Word and element location data
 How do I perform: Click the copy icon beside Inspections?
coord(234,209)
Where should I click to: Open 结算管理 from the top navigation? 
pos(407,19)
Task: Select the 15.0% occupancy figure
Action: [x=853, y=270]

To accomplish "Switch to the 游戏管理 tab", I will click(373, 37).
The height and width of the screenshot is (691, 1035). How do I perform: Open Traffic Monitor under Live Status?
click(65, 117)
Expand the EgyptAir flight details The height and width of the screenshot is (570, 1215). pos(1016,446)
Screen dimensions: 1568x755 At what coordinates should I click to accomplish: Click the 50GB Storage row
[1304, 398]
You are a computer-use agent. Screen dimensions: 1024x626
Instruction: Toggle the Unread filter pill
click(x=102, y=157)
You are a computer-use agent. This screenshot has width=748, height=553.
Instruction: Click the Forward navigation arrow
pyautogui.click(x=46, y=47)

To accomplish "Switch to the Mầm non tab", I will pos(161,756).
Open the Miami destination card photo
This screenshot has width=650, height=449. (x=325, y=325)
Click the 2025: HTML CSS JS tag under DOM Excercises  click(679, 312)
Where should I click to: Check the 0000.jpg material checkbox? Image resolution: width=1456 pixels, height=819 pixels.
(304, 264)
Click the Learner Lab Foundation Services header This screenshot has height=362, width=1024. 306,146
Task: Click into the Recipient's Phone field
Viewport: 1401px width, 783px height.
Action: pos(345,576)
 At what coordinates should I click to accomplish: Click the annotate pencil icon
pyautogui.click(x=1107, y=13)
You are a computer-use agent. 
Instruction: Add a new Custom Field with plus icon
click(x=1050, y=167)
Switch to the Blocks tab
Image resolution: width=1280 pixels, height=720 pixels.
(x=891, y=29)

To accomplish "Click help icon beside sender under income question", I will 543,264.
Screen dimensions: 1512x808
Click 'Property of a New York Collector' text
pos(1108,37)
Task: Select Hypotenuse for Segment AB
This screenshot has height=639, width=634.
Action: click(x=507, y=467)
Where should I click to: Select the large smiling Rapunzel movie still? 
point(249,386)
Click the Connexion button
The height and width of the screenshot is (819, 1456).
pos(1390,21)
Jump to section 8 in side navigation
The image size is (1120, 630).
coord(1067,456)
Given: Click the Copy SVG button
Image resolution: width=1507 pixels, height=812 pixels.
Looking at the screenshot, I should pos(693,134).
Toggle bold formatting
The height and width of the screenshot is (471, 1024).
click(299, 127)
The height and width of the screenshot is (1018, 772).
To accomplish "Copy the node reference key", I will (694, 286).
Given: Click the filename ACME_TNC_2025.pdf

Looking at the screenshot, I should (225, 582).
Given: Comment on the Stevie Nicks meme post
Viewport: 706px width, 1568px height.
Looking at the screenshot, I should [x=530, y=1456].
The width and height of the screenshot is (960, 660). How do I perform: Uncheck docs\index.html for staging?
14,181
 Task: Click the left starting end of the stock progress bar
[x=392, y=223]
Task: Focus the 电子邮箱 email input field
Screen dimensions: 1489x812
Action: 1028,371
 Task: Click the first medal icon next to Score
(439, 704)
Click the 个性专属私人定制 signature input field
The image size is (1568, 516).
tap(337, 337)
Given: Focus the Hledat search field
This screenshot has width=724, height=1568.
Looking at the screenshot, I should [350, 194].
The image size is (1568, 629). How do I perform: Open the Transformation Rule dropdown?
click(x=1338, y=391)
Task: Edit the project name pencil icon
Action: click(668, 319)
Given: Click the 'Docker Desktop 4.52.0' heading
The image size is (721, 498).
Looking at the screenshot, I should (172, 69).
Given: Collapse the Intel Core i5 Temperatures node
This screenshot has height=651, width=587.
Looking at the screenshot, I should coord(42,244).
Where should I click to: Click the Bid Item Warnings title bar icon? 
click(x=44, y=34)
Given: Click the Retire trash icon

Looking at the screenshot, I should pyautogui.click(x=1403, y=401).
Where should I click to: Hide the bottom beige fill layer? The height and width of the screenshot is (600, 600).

▸ Your goal
Please rename "Instruction" to "Command" everywhere in the entries above, keeping everything else unchanged.

▸ Reply to the task
 How do I perform: Click the copy icon beside Inspections?
coord(234,209)
Where should I click to: Open 结算管理 from the top navigation? 
pos(407,19)
Task: Select the 15.0% occupancy figure
Action: [x=853, y=270]

To accomplish "Switch to the 游戏管理 tab", I will click(373, 37).
The height and width of the screenshot is (691, 1035). How do I perform: Open Traffic Monitor under Live Status?
click(65, 117)
Expand the EgyptAir flight details The height and width of the screenshot is (570, 1215). pos(1016,446)
Screen dimensions: 1568x755 At what coordinates should I click to accomplish: Click the 50GB Storage row
[1304, 398]
You are a computer-use agent. Screen dimensions: 1024x626
Command: Toggle the Unread filter pill
click(x=102, y=157)
You are a computer-use agent. This screenshot has width=748, height=553.
Command: Click the Forward navigation arrow
pyautogui.click(x=46, y=47)

To accomplish "Switch to the Mầm non tab", I will pos(161,756).
Open the Miami destination card photo
This screenshot has width=650, height=449. (x=325, y=325)
Click the 2025: HTML CSS JS tag under DOM Excercises  click(679, 312)
Where should I click to: Check the 0000.jpg material checkbox? Image resolution: width=1456 pixels, height=819 pixels.
(304, 264)
Click the Learner Lab Foundation Services header This screenshot has height=362, width=1024. 306,146
Task: Click into the Recipient's Phone field
Viewport: 1401px width, 783px height.
Action: pos(345,576)
 At what coordinates should I click to accomplish: Click the annotate pencil icon
pyautogui.click(x=1107, y=13)
You are a computer-use agent. 
Command: Add a new Custom Field with plus icon
click(x=1050, y=167)
Switch to the Blocks tab
Image resolution: width=1280 pixels, height=720 pixels.
(x=891, y=29)

To accomplish "Click help icon beside sender under income question", I will 543,264.
Screen dimensions: 1512x808
Click 'Property of a New York Collector' text
pos(1108,37)
Task: Select Hypotenuse for Segment AB
This screenshot has height=639, width=634.
Action: click(x=507, y=467)
Where should I click to: Select the large smiling Rapunzel movie still? 
point(249,386)
Click the Connexion button
The height and width of the screenshot is (819, 1456).
pos(1390,21)
Jump to section 8 in side navigation
The image size is (1120, 630).
coord(1067,456)
Given: Click the Copy SVG button
Image resolution: width=1507 pixels, height=812 pixels.
Looking at the screenshot, I should pos(693,134).
Toggle bold formatting
The height and width of the screenshot is (471, 1024).
click(299, 127)
The height and width of the screenshot is (1018, 772).
To accomplish "Copy the node reference key", I will (694, 286).
Given: Click the filename ACME_TNC_2025.pdf

Looking at the screenshot, I should (225, 582).
Given: Comment on the Stevie Nicks meme post
Viewport: 706px width, 1568px height.
Looking at the screenshot, I should [x=530, y=1456].
The width and height of the screenshot is (960, 660). How do I perform: Uncheck docs\index.html for staging?
14,181
 Task: Click the left starting end of the stock progress bar
[x=392, y=223]
Task: Focus the 电子邮箱 email input field
Screen dimensions: 1489x812
Action: 1028,371
 Task: Click the first medal icon next to Score
(439, 704)
Click the 个性专属私人定制 signature input field
The image size is (1568, 516).
tap(337, 337)
Given: Focus the Hledat search field
This screenshot has width=724, height=1568.
Looking at the screenshot, I should [350, 194].
The image size is (1568, 629). How do I perform: Open the Transformation Rule dropdown?
click(x=1338, y=391)
Task: Edit the project name pencil icon
Action: click(668, 319)
Given: Click the 'Docker Desktop 4.52.0' heading
The image size is (721, 498).
Looking at the screenshot, I should (172, 69).
Given: Collapse the Intel Core i5 Temperatures node
This screenshot has height=651, width=587.
Looking at the screenshot, I should coord(42,244).
Where should I click to: Click the Bid Item Warnings title bar icon? 
click(x=44, y=34)
Given: Click the Retire trash icon

Looking at the screenshot, I should pyautogui.click(x=1403, y=401).
Where should I click to: Hide the bottom beige fill layer? The height and width of the screenshot is (600, 600).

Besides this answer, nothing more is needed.